The results obtained for the gauge station and control points are shown in Table 3. In both cases, the results linked to Copernicus DEM are the best option and they show the closest values to the Mocuba gauge station rating curve and the palaeostage indicator (PSIs) marks. For the first analysis, which plots flow depth values (from all free global DEMs) against the gauge station rating curve, the ASTER and TanDEM-X DEMs show the worst results and the other DEMs show MAE values ranging from 0.21 (Copernicus DEM) to 0.38. A similar trend is observed for NSE index, with the best result (0.75) linked to the Copernicus DEM. These results highlight the Copernicus DEM as the best model to reproduce the behavior of the waters (flow depth) within the Licungo riverbed. The error of 0.21 m shown by the MAE index is quite homogeneous regardless of the return period considered and shows an efficiency of 75% (NSE value) in reproducing the behavior of the rating curve of the gauging station.
The second analysis plots flow depth values against several control points, which include both 2015 flooding and unflooded areas. The results linked to ASTER DEM are the worst once again, but TanDEM-X DEM is now the second best option after the Copernicus DEM and very similar in results to the MERIT DEM. The Copernicus DEM is the only one in which the flow depth values in all the selected non-flooding control points were equal to 0.00 m. The MAE index for the Copernicus DEM shows a mean deviation of 0.44 m from field data and an efficiency of 81% (NSE index) reproducing real flow depth values. As the flow depth values in the non-flooding areas are reproduced exactly by the Copernicus DEM model, it is clear that the error at the control points in the flooded areas is higher. This could indicate that the peak flow value associated with the January 2015 event could be even higher than previously estimated.
None of the other models show a uniform trend in the relationship between modelled and real flow depth values. Thus, in the rest of the models, we can observe control points in which the modelled flow depth value is greater than the one observed, while in other control points the relationship is inverse. Thus, this heterogeneity in the results cannot be related to the peak flow value, but to possible errors in DEMs and their deficient topographic surface representativeness.
The MERIT and TanDEM-X models offer the best results after the Copernicus model. The results for both models are similar, and slightly better in the MERIT model.
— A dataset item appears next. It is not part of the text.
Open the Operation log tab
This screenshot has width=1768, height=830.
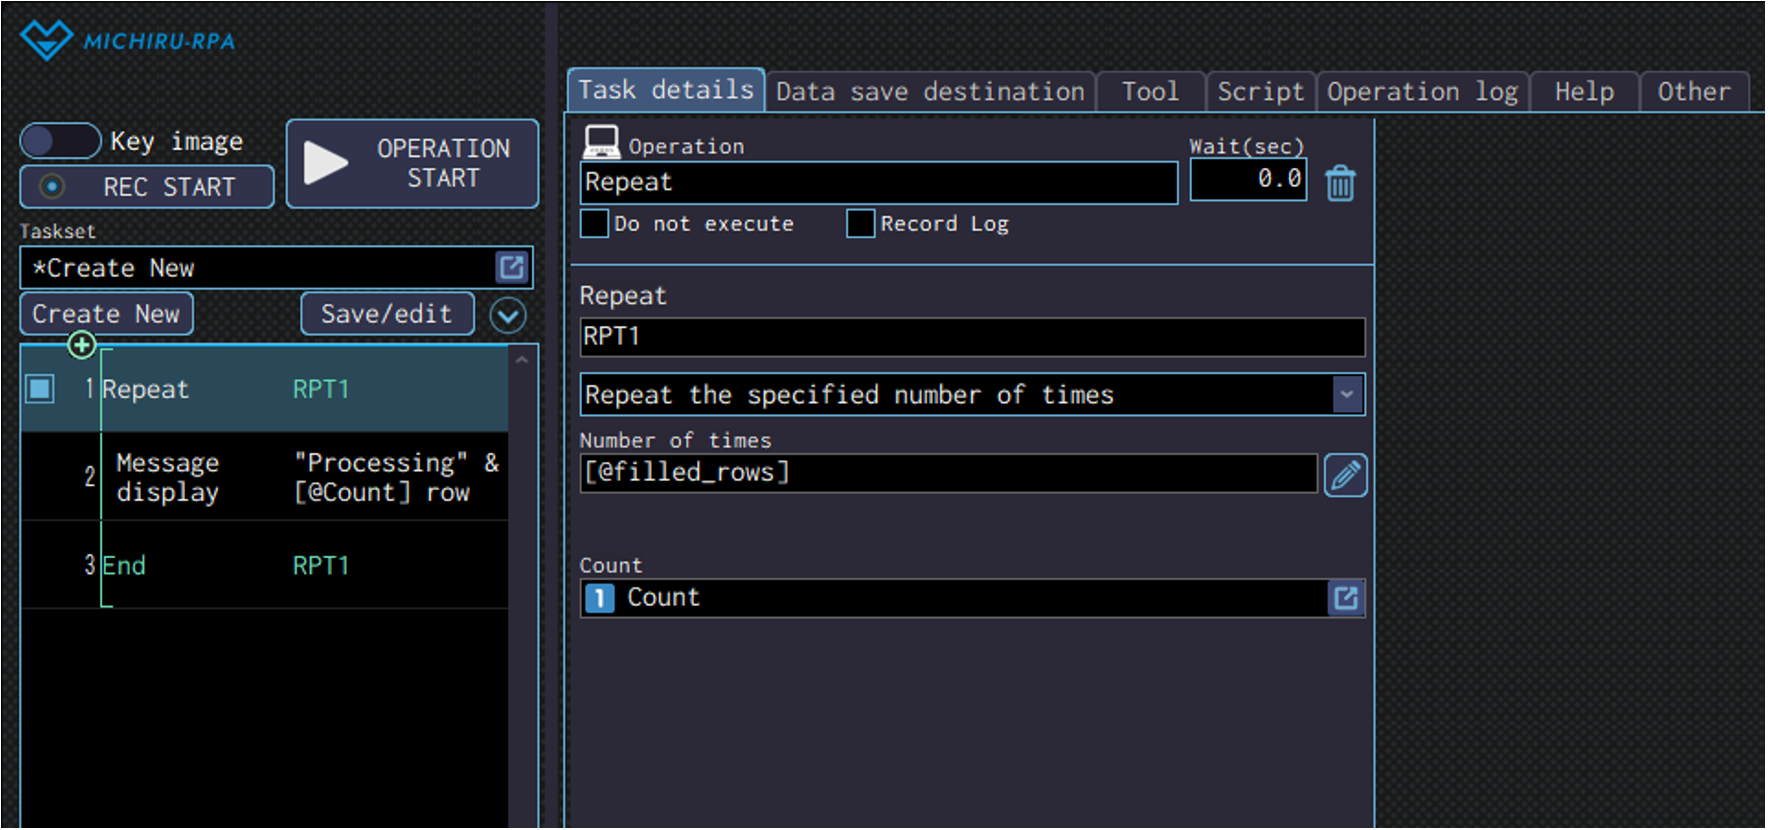(1421, 92)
This is in agreement with previous reports by Archer et al. [37], who already indicated that the TanDEM-X model (in its non-free access model, with a higher spatial resolution of 12 m), without additional surface artefact processing, improved on the performance of the SRTM model but not on the MERIT model in flood estimation.
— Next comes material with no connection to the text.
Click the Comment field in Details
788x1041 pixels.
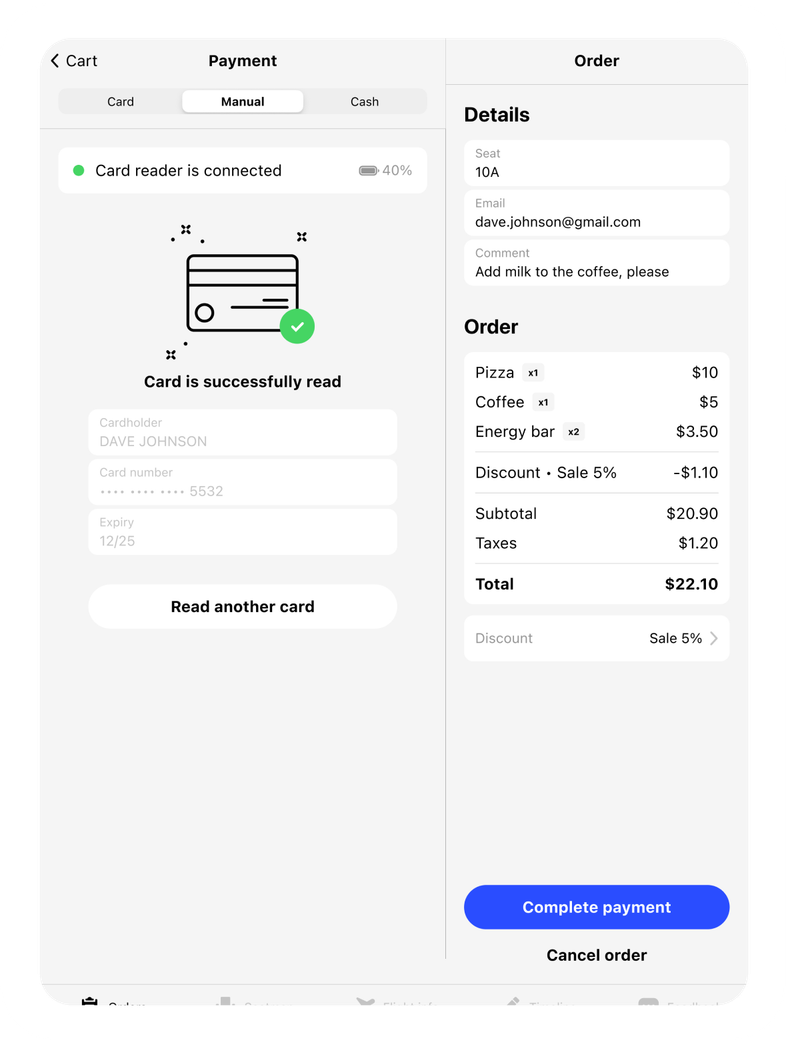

3.4. Flood Hazard Assessment in Mocuba City

The hydraulic model developed upon the Copernicus DEM, which showed the best results in the previous section, was used to define the dragging people hazard zone according to the Russo et al. [64] model. The flood hazard model uses the flow depth and flow velocity variables to define up to five different hazard levels (from low hazard for adults and children—value 1, to extreme hazard for adults—value 5). In the absence of building scale census data (including inhabitants per building), the analysis was carried out at building scale by using data from the OpenStreetMap database [60].
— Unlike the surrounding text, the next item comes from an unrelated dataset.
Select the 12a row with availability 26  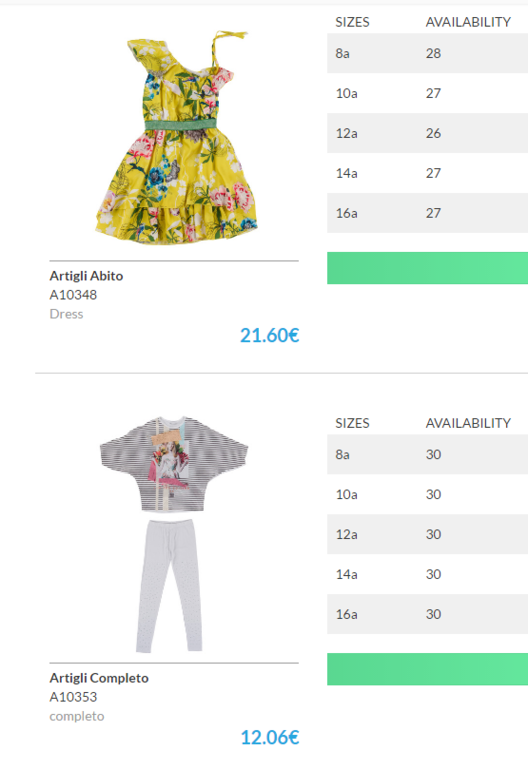pyautogui.click(x=427, y=133)
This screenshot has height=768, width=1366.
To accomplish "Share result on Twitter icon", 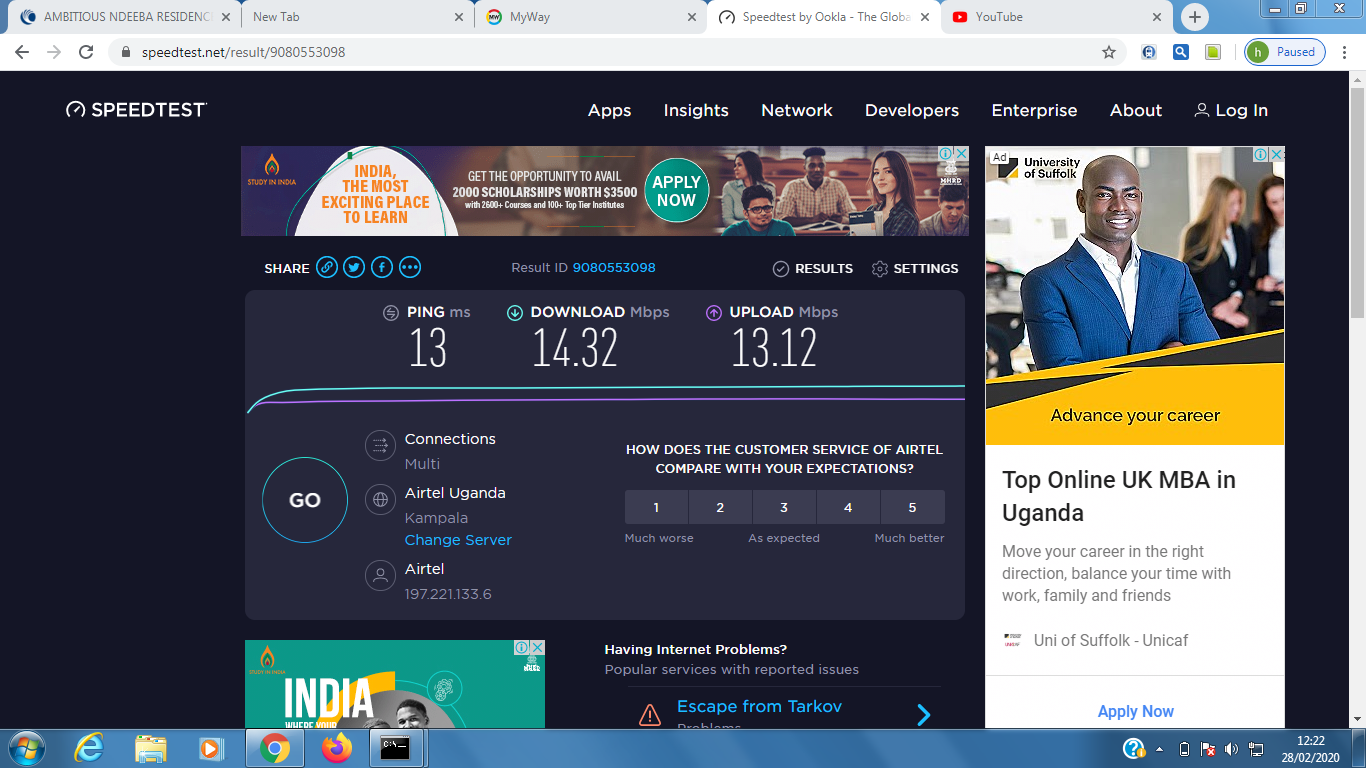I will (x=354, y=267).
The results (Figure 8a) from hydraulic modelling show that a total of 2113 buildings in Mocuba city were affected during the January 2015 flooding event (using an estimated peak flow of 18,000 m3 s−1). This value is greater than the number of households (1588) helped by the International Federation of Red Cross and Red Crescent Societies [52] in the Mocuba District, but it is very close to the number of buildings (1452) where flood hazards are moderate to extreme. From the flood hazard analysis, attention must be paid to the high number of buildings (Figure 8b) where the hazard level is extreme (1422), which highlights the magnitude of the January 2015 flooding event and its associated high flood risk.
Other damage models are focused on building stability or damage rate in relation to both flow depth and velocity variables. The Pistrika and Jonkman model [67], where the “dv” variable represents the product of flow depth by flow velocity, considers three damage levels and it was used in Mocuba city.
  • dv < 3 m2 s−1 yields only ‘‘inundation damage’’;
  • 3 m2 s−1 ≤ dv < 7 m2 s−1 1 yields ‘‘partial damage’’;
  • dv ≥ 7 m2 s−1 yields ‘‘total destruction’’.
The results from the Pistrika-Jonkman model show that the majority of buildings are affected by “flood damage” hazard level (1814 buildings of the 2113 affected by the January 2015 flooding event). Only 82 buildings show a “total destruction” damage level (Figure 8c), but these data cannot be compared to other data sources, such as the International Federation of Red Cross and Red Crescent Societies [52] report. Neither the report [52] nor the field data point to the occurrence of buildings collapsing, due to the absence of any commentary in the report or by the inhabitants.

4. Discussion

The FFA results show the uncertainty associated to the distribution function used and the consideration in the analysis of only systematic or systematic + non-systematic data. Anyway, this is not one of the main objectives of the present assessment, but it shows the clear dependence of an accurate estimation of higher return periods on the presence of extreme events in the systematic records, or the use of non-systematic data (e.g., [68,69,70]). Thus, it is highly probable that the real return period for the January 2015 flooding event is lower than 500 years, because other known catastrophic events (1970, 2001, 2013, and 2019) may be underestimated in the peak flow record derived from the gauging station located in the city of Mocuba. The maximum peak flow for these other catastrophic events (except the 2019 event, which lies out of the temporal range of available time series) is only 4114 m3 s−1 in 1970, which is too far from the 13,000 to 18,000 m3 s−1 [51] estimate for the January 2015 event. Therefore, if we take into account that the extreme peak flow values may be underestimated (something that some Mozambican technicians already pointed out in personal communications), the frequency or return period associated with these extreme events must be significantly lower than that obtained in this FFA.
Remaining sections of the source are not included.